という記述があります。typがhostとなっている際は、ローカルネットワーク内で直接通信できることを表します。しかし、NATの影響がある非対称ルーティングの場合は考慮することができません。

※お恥ずかしながら、NAT機能は、インターネットとプライベートネットワークの変換のことを指すと思っていましたが、今回のようにインターネットを介さない場合の異なるセグメントを中継する際にもNATが使われるらしいです(´・_・`)。

閉域ネットワークだから!(NATを越えないとは言っていない)

まさしくこのようなネットワークだったというワケです。このような場合、STUNサーバを用意して、NATの変換前/変換後の情報を組み合わせて、NATを越えてあげる必要があるわけです。

ですが、閉域ネットワークなので、天下のGoogleがホスティングしているサーバは使用できません。そのため、COTURNなどを使用して、閉域にSTUNサーバを設置する必要があるかなと考えています。 また、STUNはシグナリングのようにWebソケットサーバを自前で用意する必要がなさそうです。以下のように、Peerインスタンスを作成する際に、iceServersを追加し、サーバー名とポートを指定するだけで良さそうなので、書くだけなら楽チンそうです(´・_・`)。

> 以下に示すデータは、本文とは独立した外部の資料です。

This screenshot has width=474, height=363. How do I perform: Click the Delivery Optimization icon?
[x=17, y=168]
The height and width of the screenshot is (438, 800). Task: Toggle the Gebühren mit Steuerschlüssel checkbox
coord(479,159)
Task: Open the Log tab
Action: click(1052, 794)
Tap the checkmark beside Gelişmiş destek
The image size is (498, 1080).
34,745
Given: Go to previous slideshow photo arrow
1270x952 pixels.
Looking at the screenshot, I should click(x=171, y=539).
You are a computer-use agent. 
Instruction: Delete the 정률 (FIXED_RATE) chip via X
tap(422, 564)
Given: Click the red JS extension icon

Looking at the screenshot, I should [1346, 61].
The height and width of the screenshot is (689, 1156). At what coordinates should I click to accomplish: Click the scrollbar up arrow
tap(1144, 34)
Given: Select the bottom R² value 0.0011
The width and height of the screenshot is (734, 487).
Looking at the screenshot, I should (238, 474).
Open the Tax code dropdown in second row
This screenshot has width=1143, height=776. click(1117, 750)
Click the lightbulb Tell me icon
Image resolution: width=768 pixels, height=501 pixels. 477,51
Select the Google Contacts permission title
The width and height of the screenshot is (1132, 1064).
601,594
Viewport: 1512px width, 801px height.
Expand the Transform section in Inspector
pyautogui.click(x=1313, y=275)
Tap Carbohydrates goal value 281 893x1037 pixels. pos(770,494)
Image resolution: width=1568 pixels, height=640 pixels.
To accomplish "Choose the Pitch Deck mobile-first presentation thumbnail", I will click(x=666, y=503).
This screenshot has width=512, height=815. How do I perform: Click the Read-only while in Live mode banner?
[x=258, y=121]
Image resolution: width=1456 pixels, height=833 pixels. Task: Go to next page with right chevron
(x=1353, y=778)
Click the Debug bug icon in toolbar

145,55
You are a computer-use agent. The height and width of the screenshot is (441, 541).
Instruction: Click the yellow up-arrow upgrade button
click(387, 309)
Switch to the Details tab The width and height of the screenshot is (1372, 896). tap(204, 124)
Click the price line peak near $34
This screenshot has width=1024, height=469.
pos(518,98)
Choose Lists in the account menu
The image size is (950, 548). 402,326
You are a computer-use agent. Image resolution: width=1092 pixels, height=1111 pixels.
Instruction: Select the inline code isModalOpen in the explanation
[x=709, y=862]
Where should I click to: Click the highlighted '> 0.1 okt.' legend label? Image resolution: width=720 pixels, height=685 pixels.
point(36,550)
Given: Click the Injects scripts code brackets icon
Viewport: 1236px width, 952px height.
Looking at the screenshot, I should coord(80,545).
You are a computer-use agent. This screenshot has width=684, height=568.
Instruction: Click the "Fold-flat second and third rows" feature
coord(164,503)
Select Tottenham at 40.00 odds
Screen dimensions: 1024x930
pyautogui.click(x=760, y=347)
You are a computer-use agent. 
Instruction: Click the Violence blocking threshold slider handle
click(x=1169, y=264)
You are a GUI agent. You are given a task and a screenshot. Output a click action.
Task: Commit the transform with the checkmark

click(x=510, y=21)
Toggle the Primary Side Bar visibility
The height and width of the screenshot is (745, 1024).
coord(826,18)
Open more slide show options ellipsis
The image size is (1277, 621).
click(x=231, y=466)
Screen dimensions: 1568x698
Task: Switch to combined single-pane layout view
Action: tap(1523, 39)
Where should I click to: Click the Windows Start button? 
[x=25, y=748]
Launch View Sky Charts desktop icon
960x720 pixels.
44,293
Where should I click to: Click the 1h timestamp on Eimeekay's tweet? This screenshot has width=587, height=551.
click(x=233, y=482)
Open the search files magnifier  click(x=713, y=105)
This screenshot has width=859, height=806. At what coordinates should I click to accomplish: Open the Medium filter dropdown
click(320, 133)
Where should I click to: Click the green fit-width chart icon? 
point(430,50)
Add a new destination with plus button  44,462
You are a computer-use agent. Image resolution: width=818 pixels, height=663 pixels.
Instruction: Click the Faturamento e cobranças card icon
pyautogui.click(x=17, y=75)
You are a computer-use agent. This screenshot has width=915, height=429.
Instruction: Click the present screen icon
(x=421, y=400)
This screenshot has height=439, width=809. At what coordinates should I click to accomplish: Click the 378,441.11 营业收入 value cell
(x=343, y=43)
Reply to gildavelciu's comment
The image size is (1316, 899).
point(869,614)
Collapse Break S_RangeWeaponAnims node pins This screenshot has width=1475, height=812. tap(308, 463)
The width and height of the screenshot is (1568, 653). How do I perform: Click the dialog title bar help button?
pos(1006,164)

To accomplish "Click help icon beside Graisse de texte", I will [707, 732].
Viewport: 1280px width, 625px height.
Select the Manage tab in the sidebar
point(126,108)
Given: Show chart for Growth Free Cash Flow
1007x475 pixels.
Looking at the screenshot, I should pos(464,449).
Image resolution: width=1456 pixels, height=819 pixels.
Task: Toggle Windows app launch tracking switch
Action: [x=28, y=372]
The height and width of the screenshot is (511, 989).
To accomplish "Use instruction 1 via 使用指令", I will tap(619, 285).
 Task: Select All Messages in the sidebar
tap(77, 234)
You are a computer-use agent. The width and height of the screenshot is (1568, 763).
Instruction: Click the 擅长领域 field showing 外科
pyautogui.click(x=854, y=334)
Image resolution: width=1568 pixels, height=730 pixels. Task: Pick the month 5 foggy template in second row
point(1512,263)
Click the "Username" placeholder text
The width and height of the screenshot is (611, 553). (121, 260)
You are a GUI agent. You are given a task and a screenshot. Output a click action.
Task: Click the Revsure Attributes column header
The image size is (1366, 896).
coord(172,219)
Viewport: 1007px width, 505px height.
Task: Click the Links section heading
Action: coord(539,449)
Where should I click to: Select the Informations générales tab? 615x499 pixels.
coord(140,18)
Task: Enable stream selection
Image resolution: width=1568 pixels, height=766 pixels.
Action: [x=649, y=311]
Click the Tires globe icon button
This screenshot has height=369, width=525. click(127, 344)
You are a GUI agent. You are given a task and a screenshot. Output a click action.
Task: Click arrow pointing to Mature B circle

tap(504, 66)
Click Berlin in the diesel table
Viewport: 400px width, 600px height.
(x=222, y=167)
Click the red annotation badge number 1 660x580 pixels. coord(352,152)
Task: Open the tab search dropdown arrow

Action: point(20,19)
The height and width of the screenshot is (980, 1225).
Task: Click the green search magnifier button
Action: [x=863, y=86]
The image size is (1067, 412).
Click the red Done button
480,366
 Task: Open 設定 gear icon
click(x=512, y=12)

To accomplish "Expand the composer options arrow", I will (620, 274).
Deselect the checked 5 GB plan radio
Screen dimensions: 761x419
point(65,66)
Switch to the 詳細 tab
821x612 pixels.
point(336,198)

 const peerConnection = new RTCPeerConnection({
 iceServers: [{ urls: "stun:stun.l.google.com:19302" }] 
}); //↑を自前で用意したCOTURNサーバのIPにする

ちなみにSTUNサーバを使用すると、ICE Candidateのtypが変わり、

  {
  ...
typ: srflx
...
}

というタイプになるらしいです。さらに 外側から見えているIPに加えて、raddrという項目に変換前のプライベートIPも含まれます。これを確認すれば、STUN が正しく動作しているか分かるはずです。STUNによるNAT越えがうまくいっているかは、引き続きICE Candidateを確認すれば良さそうですね。戦いは続きます(´・_・`)。